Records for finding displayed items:
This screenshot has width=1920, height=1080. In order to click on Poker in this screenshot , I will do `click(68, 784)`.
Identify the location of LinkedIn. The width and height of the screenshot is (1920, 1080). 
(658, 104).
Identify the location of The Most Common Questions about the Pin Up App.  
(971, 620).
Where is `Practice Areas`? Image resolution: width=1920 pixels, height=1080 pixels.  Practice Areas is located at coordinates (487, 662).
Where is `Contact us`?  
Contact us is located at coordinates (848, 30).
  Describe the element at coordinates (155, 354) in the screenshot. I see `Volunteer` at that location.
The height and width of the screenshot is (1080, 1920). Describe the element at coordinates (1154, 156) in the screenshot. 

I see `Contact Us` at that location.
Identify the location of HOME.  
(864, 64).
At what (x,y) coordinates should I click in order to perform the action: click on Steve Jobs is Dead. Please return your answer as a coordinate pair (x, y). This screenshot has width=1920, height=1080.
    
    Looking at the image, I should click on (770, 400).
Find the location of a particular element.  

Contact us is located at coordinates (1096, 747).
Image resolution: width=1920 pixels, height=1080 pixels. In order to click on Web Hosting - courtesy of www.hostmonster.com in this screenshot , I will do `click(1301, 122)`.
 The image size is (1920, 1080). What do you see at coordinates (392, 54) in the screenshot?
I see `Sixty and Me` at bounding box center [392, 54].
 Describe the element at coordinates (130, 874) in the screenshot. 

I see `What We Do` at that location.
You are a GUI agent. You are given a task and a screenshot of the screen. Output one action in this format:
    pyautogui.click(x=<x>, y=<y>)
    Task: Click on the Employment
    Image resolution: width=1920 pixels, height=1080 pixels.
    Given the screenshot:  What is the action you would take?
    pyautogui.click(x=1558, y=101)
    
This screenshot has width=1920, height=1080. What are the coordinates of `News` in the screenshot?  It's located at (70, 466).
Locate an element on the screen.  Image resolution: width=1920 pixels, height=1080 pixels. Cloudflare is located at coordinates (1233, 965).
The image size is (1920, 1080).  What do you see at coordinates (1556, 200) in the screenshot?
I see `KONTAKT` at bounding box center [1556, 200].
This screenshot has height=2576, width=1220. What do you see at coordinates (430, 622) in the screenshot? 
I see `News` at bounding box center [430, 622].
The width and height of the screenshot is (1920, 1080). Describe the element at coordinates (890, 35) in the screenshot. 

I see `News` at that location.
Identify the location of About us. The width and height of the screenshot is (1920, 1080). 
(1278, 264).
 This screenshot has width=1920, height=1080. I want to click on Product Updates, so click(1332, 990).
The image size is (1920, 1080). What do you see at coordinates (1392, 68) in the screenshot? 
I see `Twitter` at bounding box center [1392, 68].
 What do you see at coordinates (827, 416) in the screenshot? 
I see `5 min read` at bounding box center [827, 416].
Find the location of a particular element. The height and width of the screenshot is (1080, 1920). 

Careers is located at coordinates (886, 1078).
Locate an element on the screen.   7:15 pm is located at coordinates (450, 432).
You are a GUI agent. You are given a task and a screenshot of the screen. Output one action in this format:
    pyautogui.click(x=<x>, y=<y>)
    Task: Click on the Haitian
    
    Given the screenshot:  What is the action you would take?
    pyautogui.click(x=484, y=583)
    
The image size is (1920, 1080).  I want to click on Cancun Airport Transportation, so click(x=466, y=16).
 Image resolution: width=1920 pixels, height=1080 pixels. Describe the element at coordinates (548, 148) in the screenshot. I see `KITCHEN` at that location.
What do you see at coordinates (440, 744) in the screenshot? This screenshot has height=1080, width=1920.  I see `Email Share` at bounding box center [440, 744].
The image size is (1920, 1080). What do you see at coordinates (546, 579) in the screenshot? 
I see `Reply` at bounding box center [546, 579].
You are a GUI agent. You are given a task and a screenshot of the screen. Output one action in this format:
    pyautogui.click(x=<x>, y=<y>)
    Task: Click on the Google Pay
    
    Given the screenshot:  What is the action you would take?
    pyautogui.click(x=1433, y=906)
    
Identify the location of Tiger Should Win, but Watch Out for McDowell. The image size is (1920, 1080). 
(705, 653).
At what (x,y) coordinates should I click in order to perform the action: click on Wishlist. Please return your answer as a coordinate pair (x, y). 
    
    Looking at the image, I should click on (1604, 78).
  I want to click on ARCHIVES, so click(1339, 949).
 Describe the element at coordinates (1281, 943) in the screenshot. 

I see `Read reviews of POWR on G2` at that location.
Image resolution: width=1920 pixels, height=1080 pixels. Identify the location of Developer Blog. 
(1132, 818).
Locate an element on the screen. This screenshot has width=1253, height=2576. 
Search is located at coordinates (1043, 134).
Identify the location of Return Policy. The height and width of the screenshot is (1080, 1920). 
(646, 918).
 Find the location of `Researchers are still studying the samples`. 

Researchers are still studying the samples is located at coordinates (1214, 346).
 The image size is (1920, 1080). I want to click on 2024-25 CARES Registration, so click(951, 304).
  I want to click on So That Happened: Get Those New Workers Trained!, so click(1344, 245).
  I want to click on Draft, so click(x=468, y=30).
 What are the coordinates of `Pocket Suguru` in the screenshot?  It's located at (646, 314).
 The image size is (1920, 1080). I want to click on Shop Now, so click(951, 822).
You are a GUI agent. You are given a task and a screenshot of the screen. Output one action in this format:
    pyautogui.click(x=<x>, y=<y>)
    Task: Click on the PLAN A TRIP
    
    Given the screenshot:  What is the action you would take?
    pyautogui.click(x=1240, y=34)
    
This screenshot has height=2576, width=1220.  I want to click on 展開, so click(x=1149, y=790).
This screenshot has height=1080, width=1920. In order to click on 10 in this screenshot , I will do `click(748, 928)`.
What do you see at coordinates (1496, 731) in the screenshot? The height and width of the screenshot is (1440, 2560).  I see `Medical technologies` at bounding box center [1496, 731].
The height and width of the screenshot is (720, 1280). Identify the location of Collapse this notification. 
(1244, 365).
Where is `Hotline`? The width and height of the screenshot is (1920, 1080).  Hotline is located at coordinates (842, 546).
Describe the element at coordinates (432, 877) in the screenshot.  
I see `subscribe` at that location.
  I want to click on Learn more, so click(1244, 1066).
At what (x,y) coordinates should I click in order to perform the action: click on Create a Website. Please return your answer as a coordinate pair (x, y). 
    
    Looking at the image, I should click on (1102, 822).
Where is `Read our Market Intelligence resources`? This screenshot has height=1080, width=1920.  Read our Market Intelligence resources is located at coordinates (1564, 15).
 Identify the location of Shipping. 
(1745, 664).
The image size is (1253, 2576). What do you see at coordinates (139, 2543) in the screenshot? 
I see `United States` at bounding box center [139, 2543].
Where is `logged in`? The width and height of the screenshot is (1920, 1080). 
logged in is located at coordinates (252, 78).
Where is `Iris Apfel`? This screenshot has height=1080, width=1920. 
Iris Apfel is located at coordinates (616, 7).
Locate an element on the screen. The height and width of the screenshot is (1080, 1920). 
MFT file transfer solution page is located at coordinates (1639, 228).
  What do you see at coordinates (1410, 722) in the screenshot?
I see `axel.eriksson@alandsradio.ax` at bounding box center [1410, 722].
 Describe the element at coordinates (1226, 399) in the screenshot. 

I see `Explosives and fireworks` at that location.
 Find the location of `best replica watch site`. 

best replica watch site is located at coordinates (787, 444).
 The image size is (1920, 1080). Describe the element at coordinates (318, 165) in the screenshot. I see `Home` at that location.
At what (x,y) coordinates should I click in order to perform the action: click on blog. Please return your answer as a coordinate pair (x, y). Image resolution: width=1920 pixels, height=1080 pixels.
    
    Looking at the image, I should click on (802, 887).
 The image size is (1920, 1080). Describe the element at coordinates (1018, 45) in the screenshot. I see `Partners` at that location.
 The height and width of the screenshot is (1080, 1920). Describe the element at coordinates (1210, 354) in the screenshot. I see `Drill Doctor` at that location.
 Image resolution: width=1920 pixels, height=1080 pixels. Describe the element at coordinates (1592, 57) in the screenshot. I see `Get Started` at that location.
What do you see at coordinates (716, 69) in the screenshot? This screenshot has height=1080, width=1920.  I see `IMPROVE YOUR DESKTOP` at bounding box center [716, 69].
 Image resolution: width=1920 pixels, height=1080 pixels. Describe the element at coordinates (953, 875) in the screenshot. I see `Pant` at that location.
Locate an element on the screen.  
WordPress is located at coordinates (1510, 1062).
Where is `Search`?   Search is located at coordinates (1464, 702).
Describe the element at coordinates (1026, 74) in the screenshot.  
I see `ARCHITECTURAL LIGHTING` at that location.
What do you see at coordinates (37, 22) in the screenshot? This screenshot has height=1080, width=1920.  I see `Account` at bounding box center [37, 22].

* **Problem statement**: Copy out verbatim the lines between the one containing "Identify the location of The" and the one containing "coordinates (487, 662).", inclusive.

* **Solution to the problem**:
Identify the location of The Most Common Questions about the Pin Up App.  
(971, 620).
Where is `Practice Areas`? Image resolution: width=1920 pixels, height=1080 pixels.  Practice Areas is located at coordinates (487, 662).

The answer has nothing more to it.